▸ PROMPT: Copy out exactly the lines from the one containing "1024x654 pixels. Task: Check" to the last line of the records below, both included, and leave out any pictures.

------ MATERIAL FOR THIS EXERCISE ------

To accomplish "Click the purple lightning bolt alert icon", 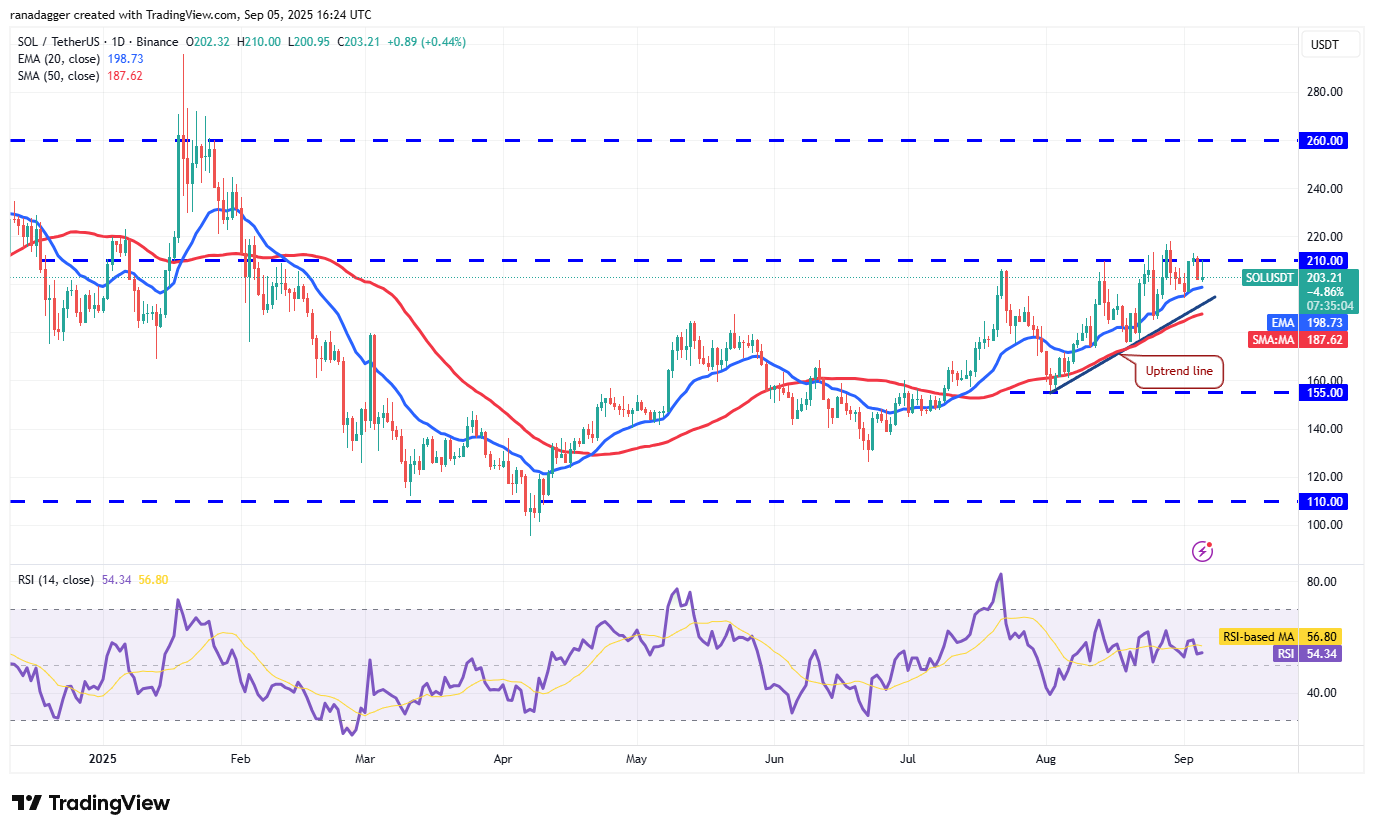I will [1203, 551].
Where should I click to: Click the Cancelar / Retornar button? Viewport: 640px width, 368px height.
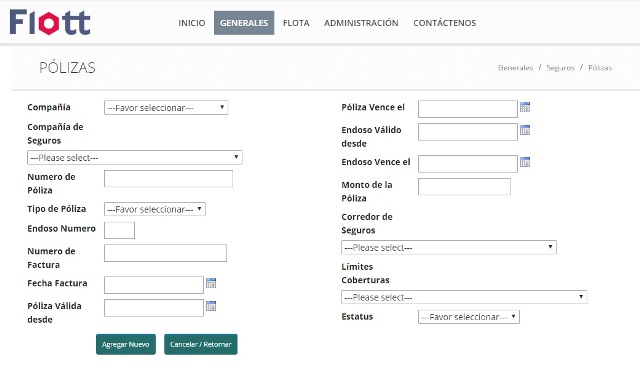click(x=201, y=344)
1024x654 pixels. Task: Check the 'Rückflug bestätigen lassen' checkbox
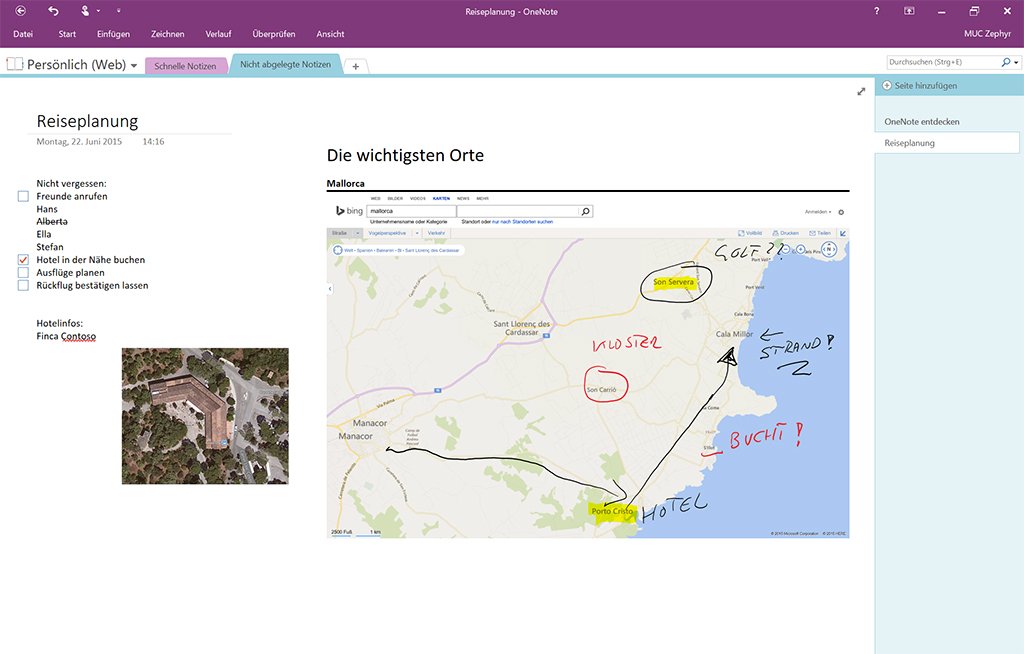[x=23, y=286]
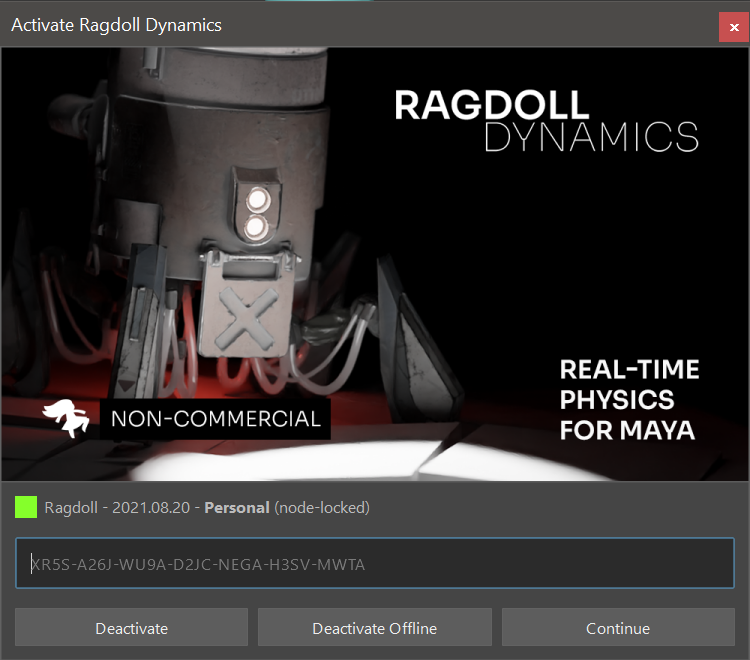Click the Deactivate button

click(x=131, y=628)
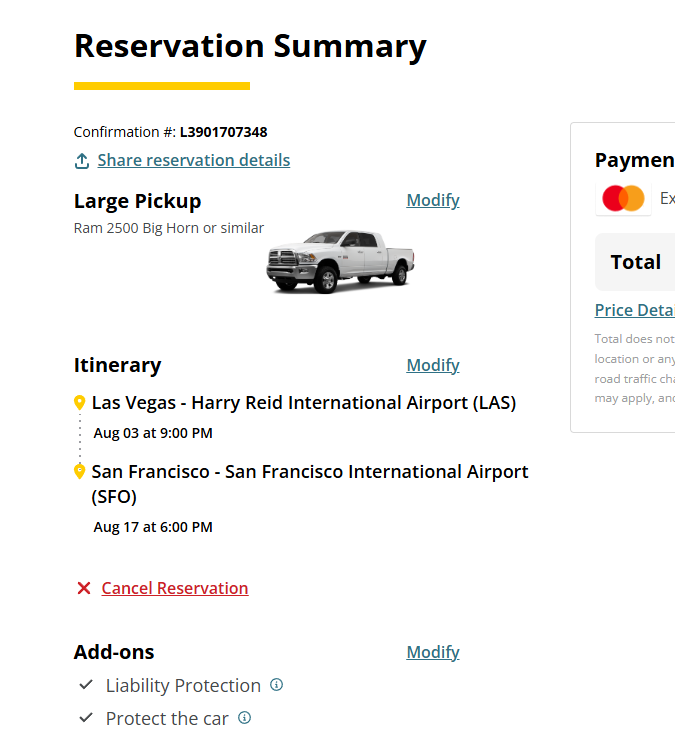Viewport: 675px width, 743px height.
Task: Click the Total price box
Action: pyautogui.click(x=636, y=262)
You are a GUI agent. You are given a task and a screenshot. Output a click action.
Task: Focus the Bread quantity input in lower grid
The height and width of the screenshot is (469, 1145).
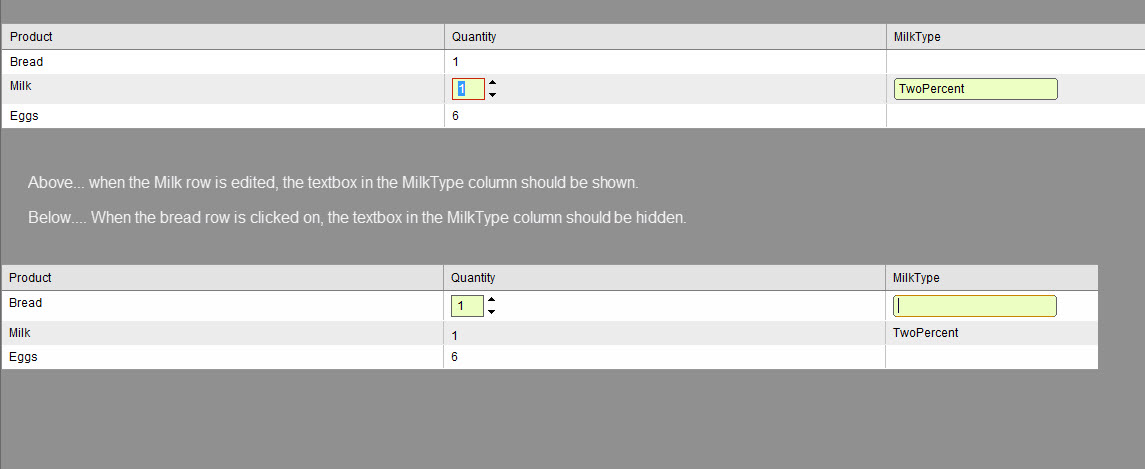[x=467, y=306]
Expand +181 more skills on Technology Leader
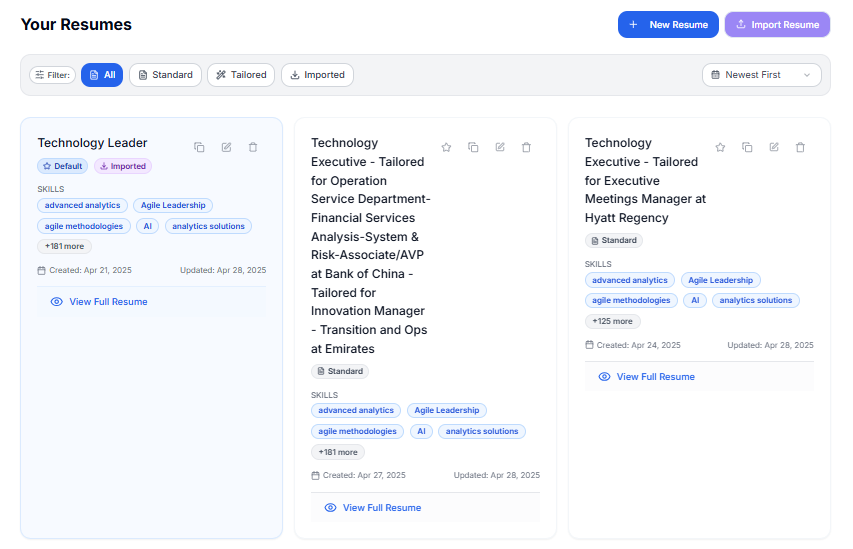This screenshot has width=853, height=549. [x=65, y=246]
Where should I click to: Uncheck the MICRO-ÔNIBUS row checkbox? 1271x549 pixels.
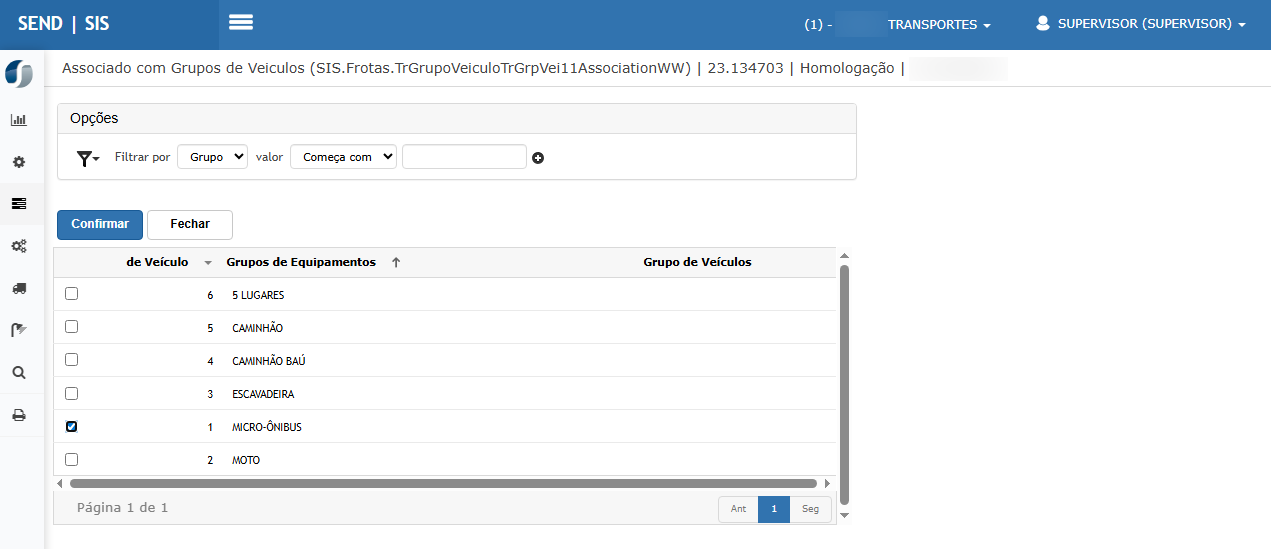[71, 426]
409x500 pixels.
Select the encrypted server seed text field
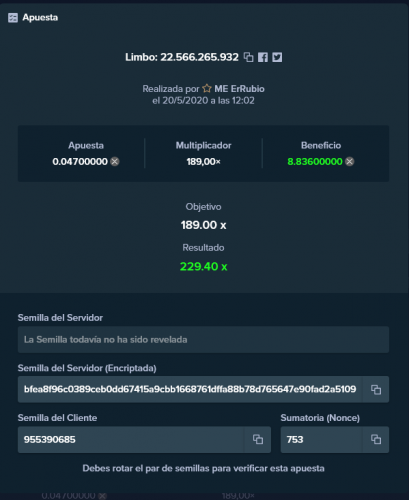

------

▸ EXERCISE ANSWER:
1024x654 pixels. Task: Check the 'Rückflug bestätigen lassen' checkbox
[x=23, y=286]
Click the Deactivate button

click(x=131, y=628)
Viewport: 675px width, 743px height.
Task: Click the Total price box
Action: pyautogui.click(x=636, y=262)
You are a GUI agent. You are given a task and a screenshot. Output a click action.
Task: Focus the Bread quantity input in lower grid
The height and width of the screenshot is (469, 1145).
[x=467, y=306]
Expand +181 more skills on Technology Leader
This screenshot has width=853, height=549. [x=65, y=246]
Where should I click to: Uncheck the MICRO-ÔNIBUS row checkbox? 1271x549 pixels.
[71, 426]
409x500 pixels.
Select the encrypted server seed text field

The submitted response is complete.